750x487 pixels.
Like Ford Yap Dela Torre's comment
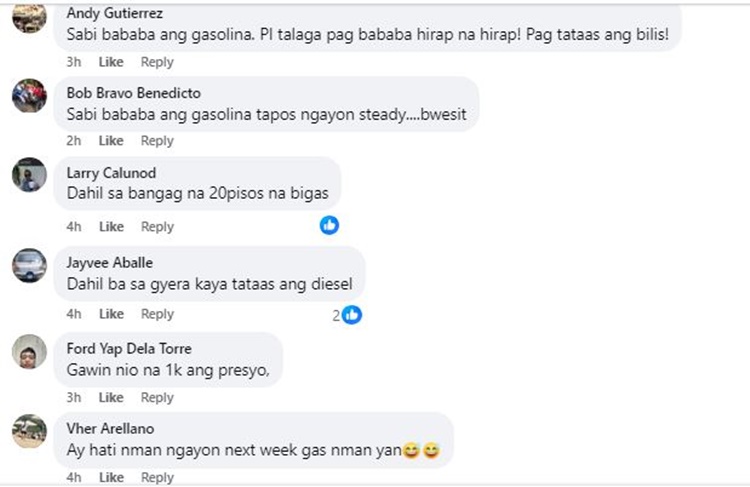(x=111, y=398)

...

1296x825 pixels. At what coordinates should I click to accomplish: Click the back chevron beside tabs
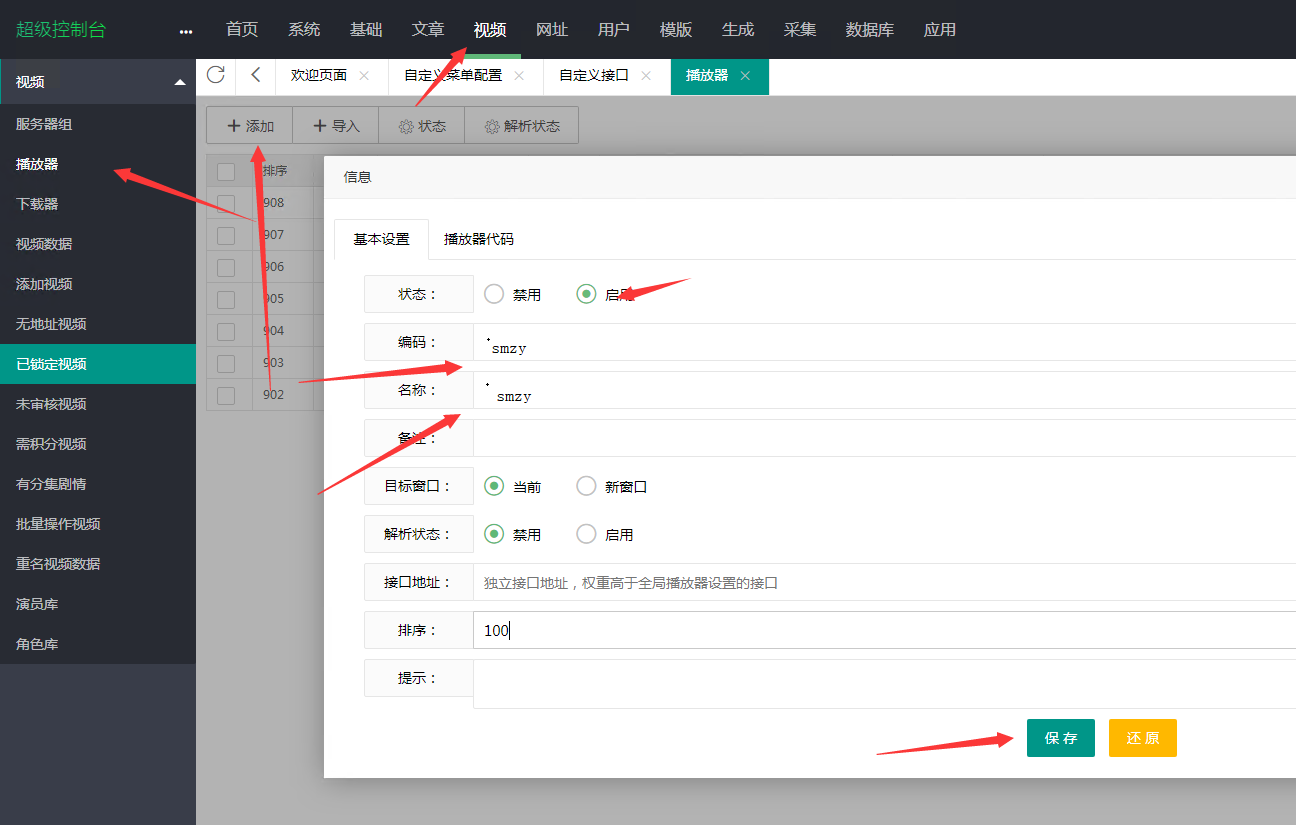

* * *

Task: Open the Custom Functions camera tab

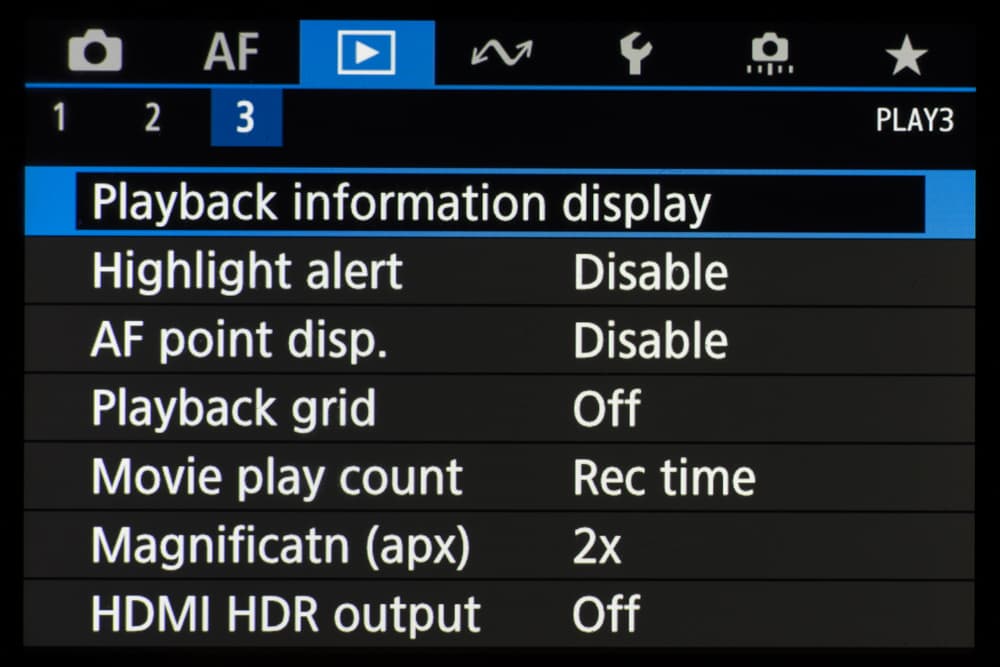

> [WHAT THE EXERCISE ASKS]: Once a line of the records is found to contain "pixels", copy it out.

> [TASK ANSWER]:
750x487 pixels.
1296x825 pixels. At what coordinates should I click to accomplish: Click the back chevron beside tabs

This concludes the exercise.